-- Data for this task follows --

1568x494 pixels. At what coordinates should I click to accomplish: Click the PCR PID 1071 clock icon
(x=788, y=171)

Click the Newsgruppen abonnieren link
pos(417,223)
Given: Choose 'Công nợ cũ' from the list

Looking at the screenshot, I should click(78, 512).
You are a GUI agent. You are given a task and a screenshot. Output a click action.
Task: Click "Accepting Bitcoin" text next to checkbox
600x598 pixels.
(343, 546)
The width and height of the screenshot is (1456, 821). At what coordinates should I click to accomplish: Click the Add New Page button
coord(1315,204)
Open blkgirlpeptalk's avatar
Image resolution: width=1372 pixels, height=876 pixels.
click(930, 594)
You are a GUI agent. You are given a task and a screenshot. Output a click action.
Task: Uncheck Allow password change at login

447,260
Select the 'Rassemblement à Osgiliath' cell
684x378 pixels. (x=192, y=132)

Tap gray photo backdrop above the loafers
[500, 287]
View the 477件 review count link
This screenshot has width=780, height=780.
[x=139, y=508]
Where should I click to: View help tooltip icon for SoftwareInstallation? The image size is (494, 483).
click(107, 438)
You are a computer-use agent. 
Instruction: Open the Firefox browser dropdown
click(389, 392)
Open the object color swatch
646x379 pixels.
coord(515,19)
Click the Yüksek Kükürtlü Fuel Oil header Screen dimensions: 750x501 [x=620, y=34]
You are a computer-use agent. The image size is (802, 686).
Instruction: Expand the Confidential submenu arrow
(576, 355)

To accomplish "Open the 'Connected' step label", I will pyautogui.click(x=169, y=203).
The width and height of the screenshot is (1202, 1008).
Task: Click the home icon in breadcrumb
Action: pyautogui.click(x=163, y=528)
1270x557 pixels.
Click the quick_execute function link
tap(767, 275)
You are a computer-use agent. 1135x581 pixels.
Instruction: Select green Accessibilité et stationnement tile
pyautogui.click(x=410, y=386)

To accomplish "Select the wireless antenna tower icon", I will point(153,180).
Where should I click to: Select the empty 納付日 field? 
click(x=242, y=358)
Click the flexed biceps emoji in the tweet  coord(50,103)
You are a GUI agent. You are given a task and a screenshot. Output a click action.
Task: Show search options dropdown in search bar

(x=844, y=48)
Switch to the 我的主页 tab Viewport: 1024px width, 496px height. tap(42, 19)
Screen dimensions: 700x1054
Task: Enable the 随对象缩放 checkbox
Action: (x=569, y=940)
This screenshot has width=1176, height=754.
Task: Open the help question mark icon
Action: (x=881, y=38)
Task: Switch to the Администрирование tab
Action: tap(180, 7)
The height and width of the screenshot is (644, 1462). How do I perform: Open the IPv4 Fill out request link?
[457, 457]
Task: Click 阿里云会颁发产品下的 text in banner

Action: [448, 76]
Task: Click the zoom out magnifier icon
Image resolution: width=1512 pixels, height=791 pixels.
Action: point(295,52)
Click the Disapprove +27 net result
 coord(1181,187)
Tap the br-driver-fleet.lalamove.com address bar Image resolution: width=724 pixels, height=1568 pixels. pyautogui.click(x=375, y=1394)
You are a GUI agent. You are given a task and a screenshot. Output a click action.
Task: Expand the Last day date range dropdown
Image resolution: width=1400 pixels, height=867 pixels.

-- Data for this task concluded --

# Work required:
What is needed is an exact transcription of every entry above.

# Response to this task:
1568x494 pixels. At what coordinates should I click to accomplish: Click the PCR PID 1071 clock icon
(x=788, y=171)

Click the Newsgruppen abonnieren link
pos(417,223)
Given: Choose 'Công nợ cũ' from the list

Looking at the screenshot, I should click(78, 512).
You are a GUI agent. You are given a task and a screenshot. Output a click action.
Task: Click "Accepting Bitcoin" text next to checkbox
600x598 pixels.
(343, 546)
The width and height of the screenshot is (1456, 821). At what coordinates should I click to accomplish: Click the Add New Page button
coord(1315,204)
Open blkgirlpeptalk's avatar
Image resolution: width=1372 pixels, height=876 pixels.
click(930, 594)
You are a GUI agent. You are given a task and a screenshot. Output a click action.
Task: Uncheck Allow password change at login

447,260
Select the 'Rassemblement à Osgiliath' cell
684x378 pixels. (x=192, y=132)

Tap gray photo backdrop above the loafers
[500, 287]
View the 477件 review count link
This screenshot has width=780, height=780.
[x=139, y=508]
Where should I click to: View help tooltip icon for SoftwareInstallation? The image size is (494, 483).
click(107, 438)
You are a computer-use agent. 
Instruction: Open the Firefox browser dropdown
click(389, 392)
Open the object color swatch
646x379 pixels.
coord(515,19)
Click the Yüksek Kükürtlü Fuel Oil header Screen dimensions: 750x501 [x=620, y=34]
You are a computer-use agent. The image size is (802, 686).
Instruction: Expand the Confidential submenu arrow
(576, 355)

To accomplish "Open the 'Connected' step label", I will pyautogui.click(x=169, y=203).
The width and height of the screenshot is (1202, 1008).
Task: Click the home icon in breadcrumb
Action: pyautogui.click(x=163, y=528)
1270x557 pixels.
Click the quick_execute function link
tap(767, 275)
You are a computer-use agent. 1135x581 pixels.
Instruction: Select green Accessibilité et stationnement tile
pyautogui.click(x=410, y=386)

To accomplish "Select the wireless antenna tower icon", I will point(153,180).
Where should I click to: Select the empty 納付日 field? 
click(x=242, y=358)
Click the flexed biceps emoji in the tweet  coord(50,103)
You are a GUI agent. You are given a task and a screenshot. Output a click action.
Task: Show search options dropdown in search bar

(x=844, y=48)
Switch to the 我的主页 tab Viewport: 1024px width, 496px height. tap(42, 19)
Screen dimensions: 700x1054
Task: Enable the 随对象缩放 checkbox
Action: (x=569, y=940)
This screenshot has width=1176, height=754.
Task: Open the help question mark icon
Action: (x=881, y=38)
Task: Switch to the Администрирование tab
Action: tap(180, 7)
The height and width of the screenshot is (644, 1462). How do I perform: Open the IPv4 Fill out request link?
[457, 457]
Task: Click 阿里云会颁发产品下的 text in banner

Action: [448, 76]
Task: Click the zoom out magnifier icon
Image resolution: width=1512 pixels, height=791 pixels.
Action: point(295,52)
Click the Disapprove +27 net result
 coord(1181,187)
Tap the br-driver-fleet.lalamove.com address bar Image resolution: width=724 pixels, height=1568 pixels. pyautogui.click(x=375, y=1394)
You are a GUI agent. You are given a task and a screenshot. Output a click action.
Task: Expand the Last day date range dropdown
Image resolution: width=1400 pixels, height=867 pixels.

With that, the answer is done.